▶ EXERCISE REQUIREMENTS
Nothing but the lines from the one containing "This screenshot has height=840, width=1026." through the end of the data should be retyped, exactly as they stand, and pictures should not be retyped.

▶ EXTRACTED MATERIAL
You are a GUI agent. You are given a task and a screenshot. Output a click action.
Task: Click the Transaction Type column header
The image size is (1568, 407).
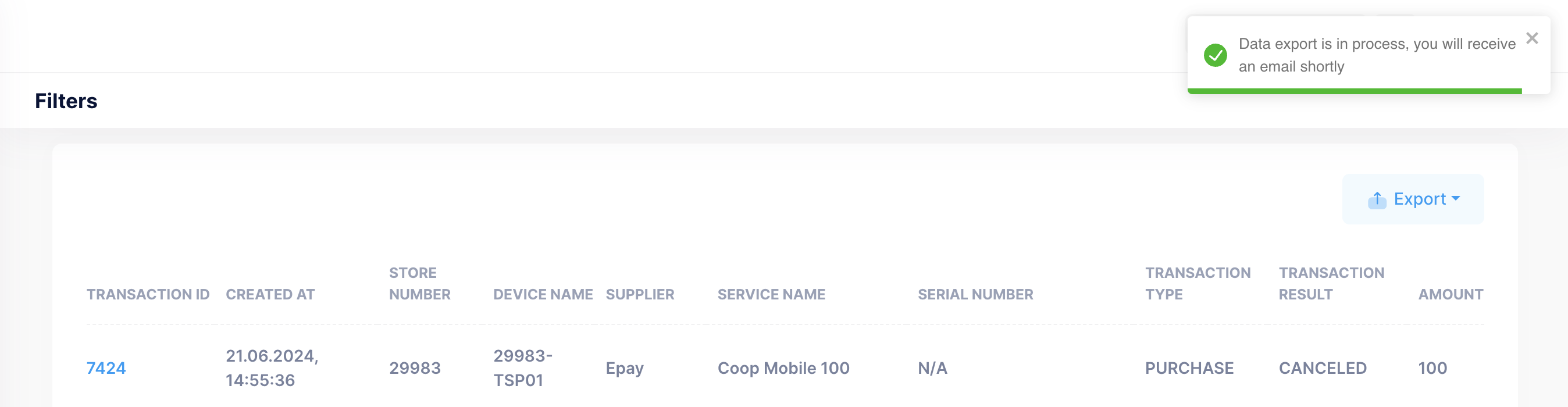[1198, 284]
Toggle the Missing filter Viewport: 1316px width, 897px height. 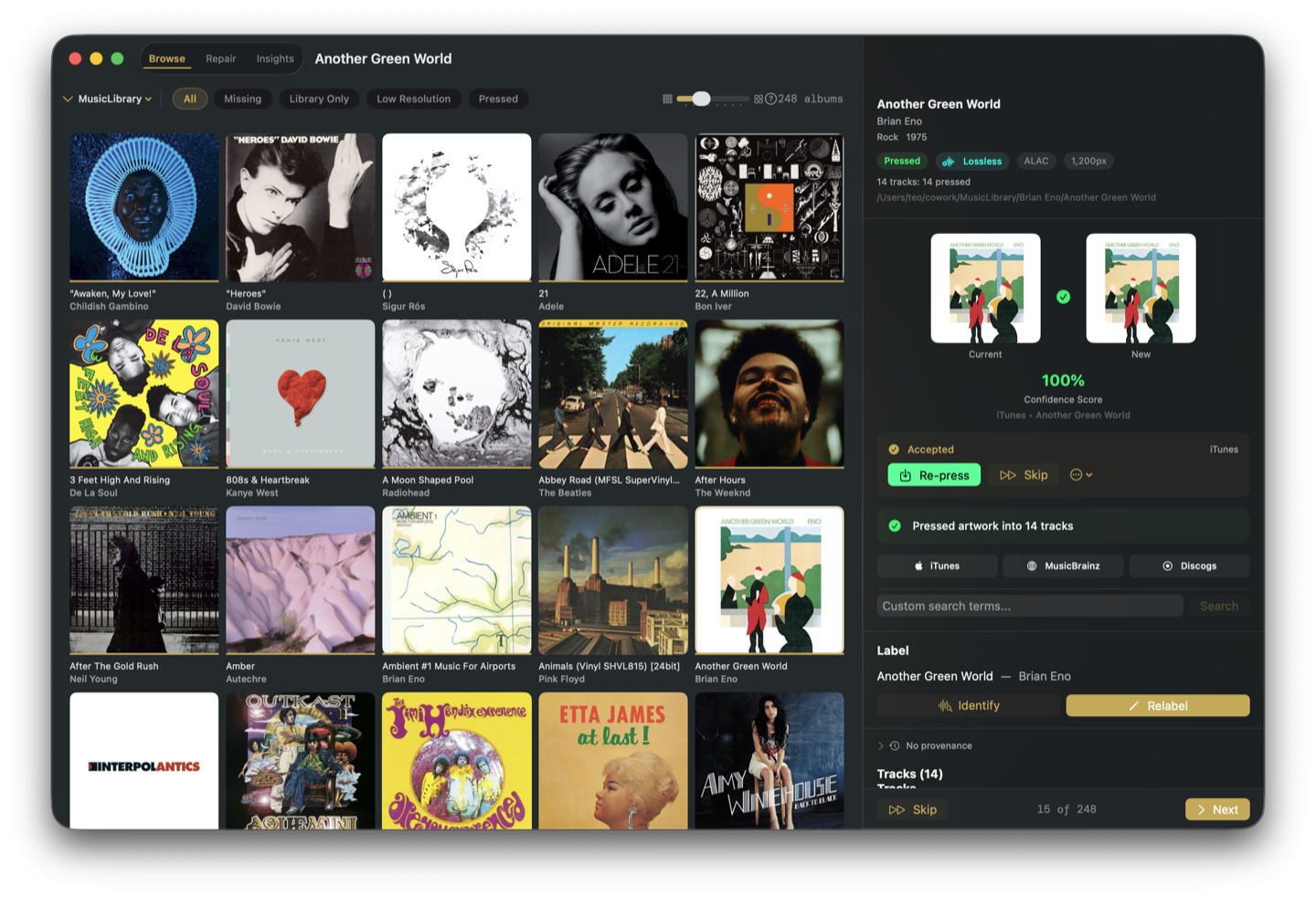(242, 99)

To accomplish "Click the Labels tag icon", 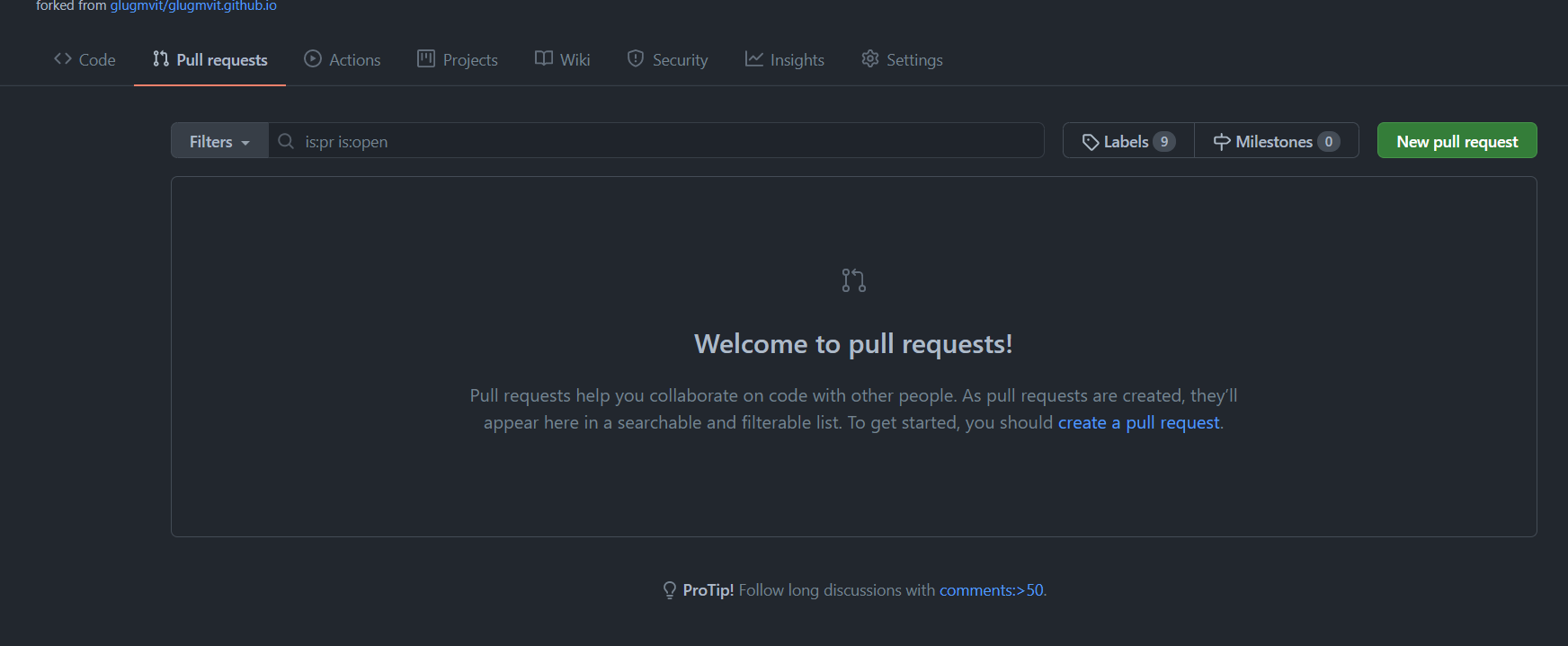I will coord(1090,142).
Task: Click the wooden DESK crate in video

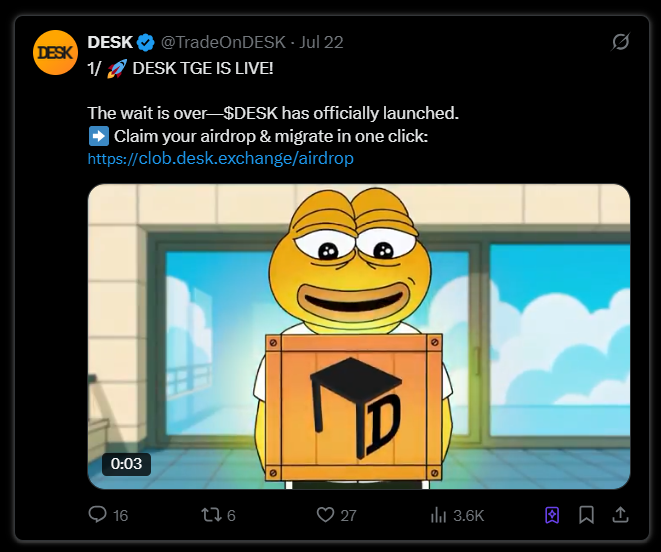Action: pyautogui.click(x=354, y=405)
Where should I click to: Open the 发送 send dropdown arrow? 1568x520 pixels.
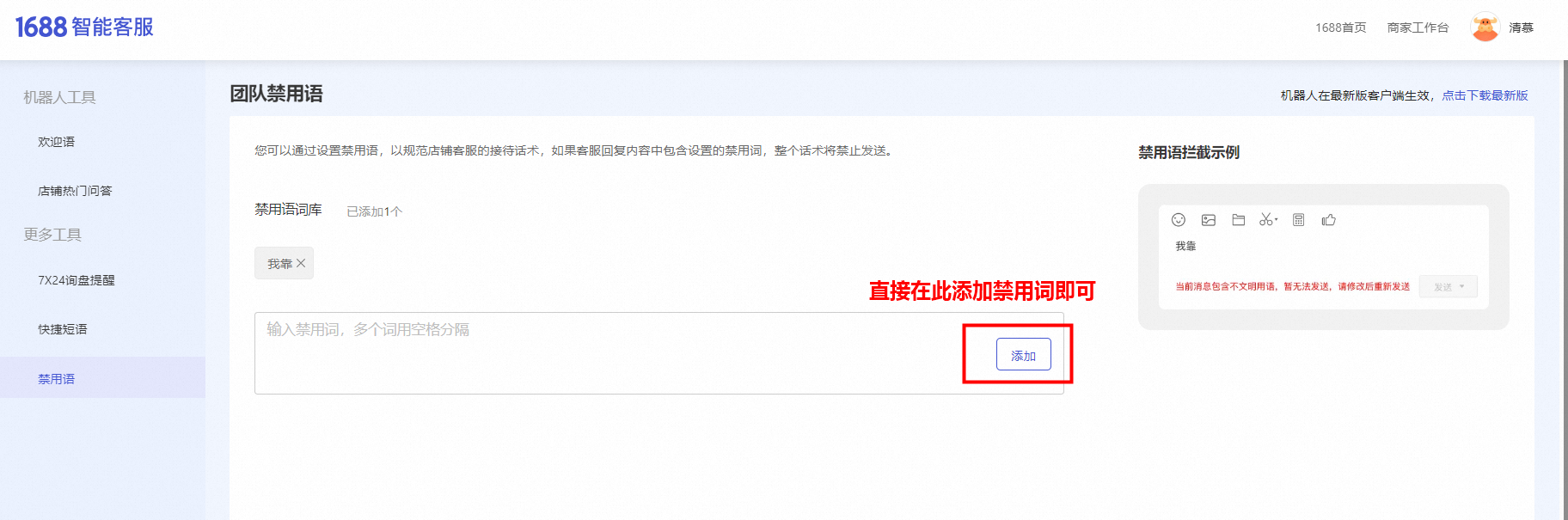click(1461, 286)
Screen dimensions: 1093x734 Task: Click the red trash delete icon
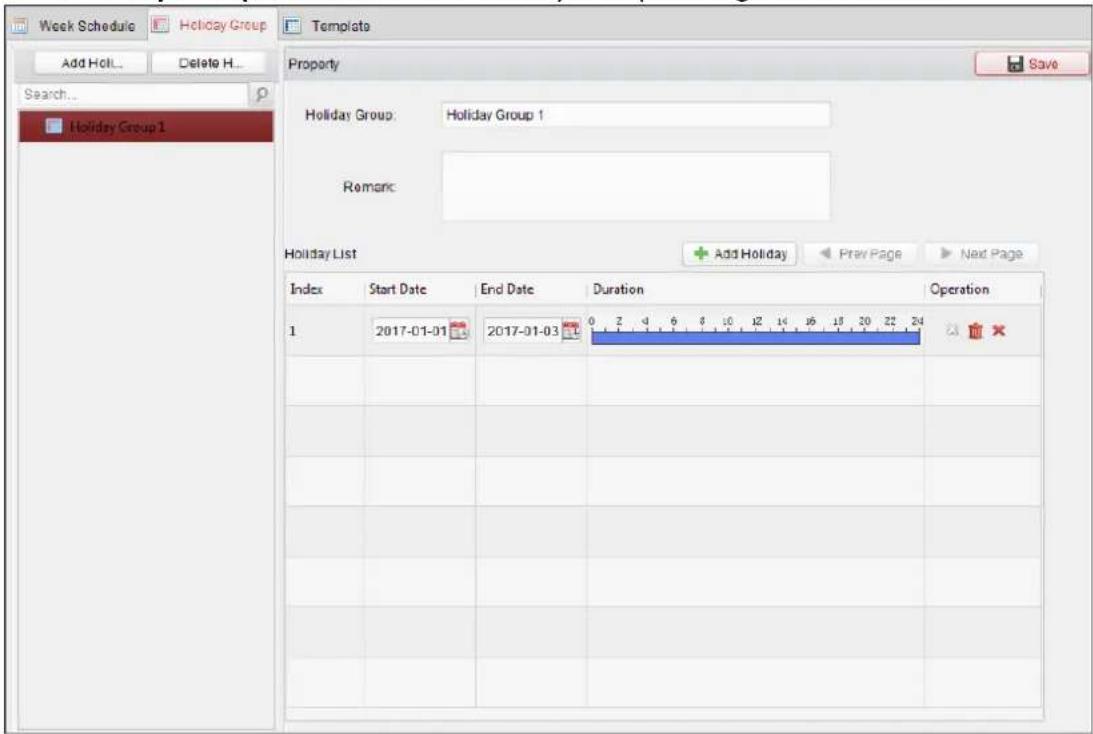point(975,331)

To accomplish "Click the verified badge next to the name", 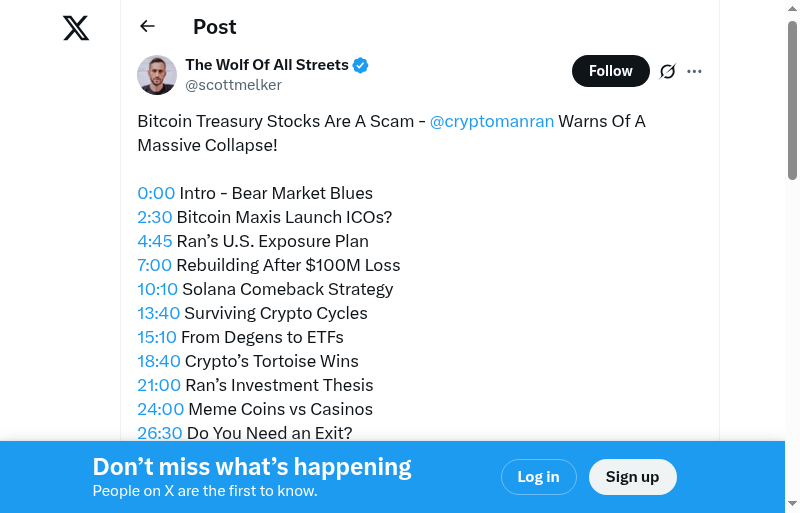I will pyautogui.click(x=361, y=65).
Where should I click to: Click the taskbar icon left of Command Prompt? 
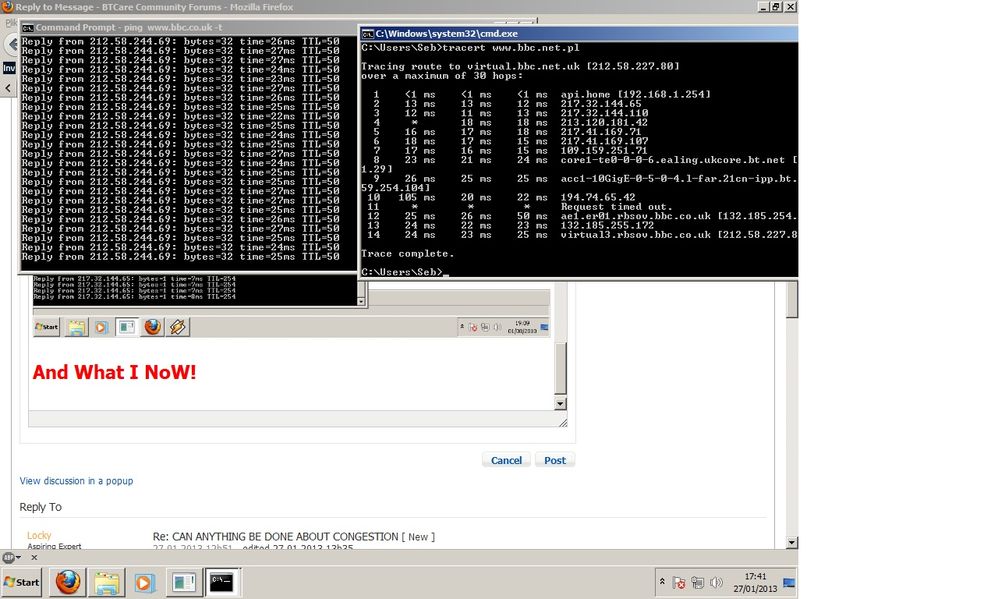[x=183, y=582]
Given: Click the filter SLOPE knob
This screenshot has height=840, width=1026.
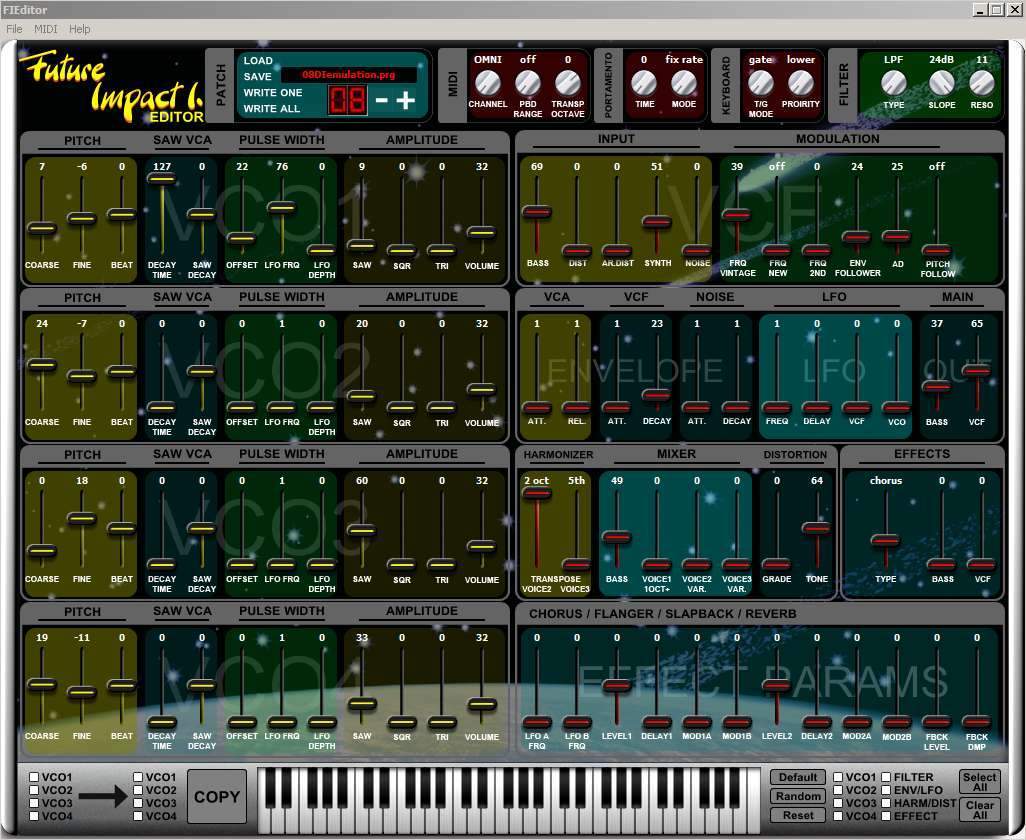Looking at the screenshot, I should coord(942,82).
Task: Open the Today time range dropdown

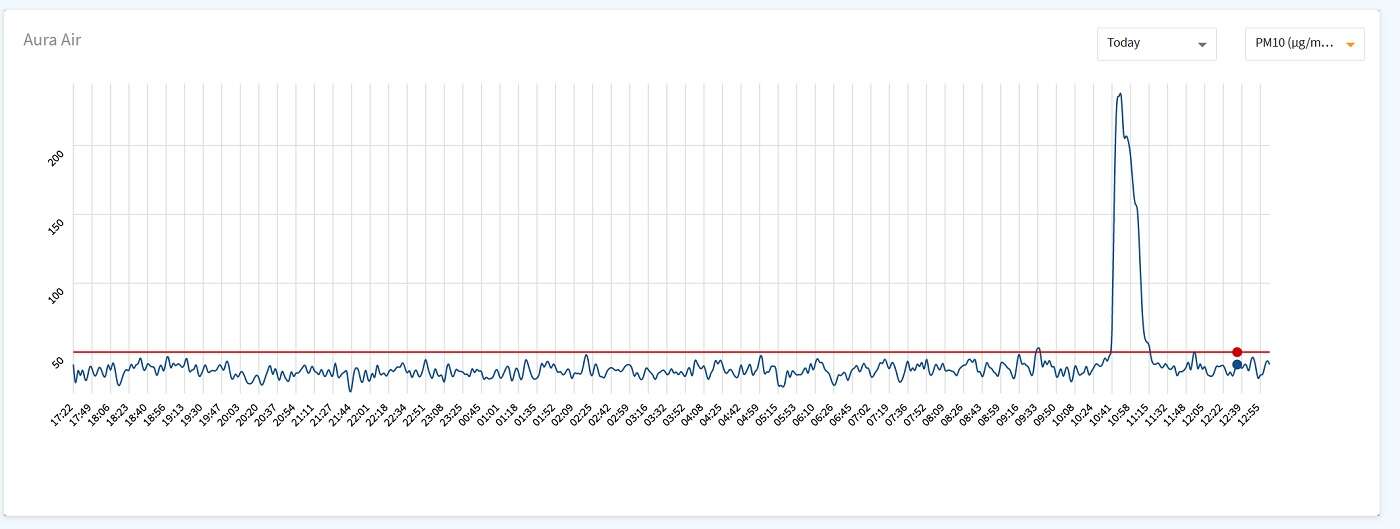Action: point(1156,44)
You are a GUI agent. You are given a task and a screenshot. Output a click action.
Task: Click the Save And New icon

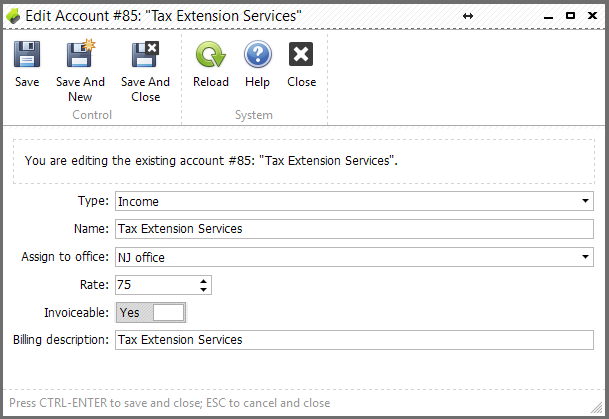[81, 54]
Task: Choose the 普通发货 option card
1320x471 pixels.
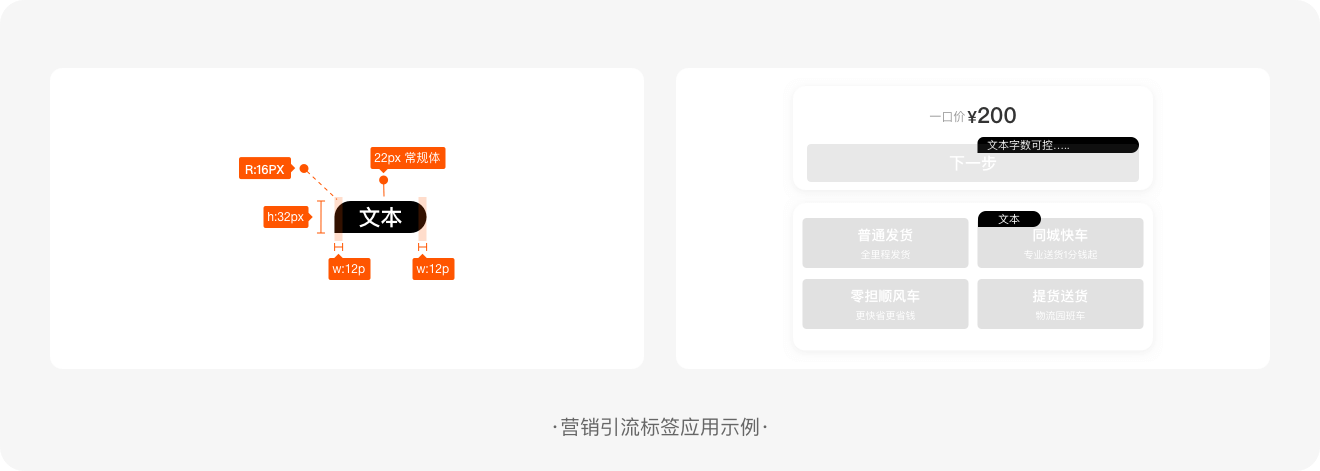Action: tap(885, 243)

▶ SOLUTION TO THIS EXERCISE
This screenshot has height=840, width=1026.
Looking at the screenshot, I should coord(942,82).
Task: Open the Today time range dropdown

Action: point(1156,44)
You are a GUI agent. You are given a task and a screenshot. Output a click action.
Task: Click the Save And New icon

[81, 54]
Task: Choose the 普通发货 option card
1320x471 pixels.
Action: tap(885, 243)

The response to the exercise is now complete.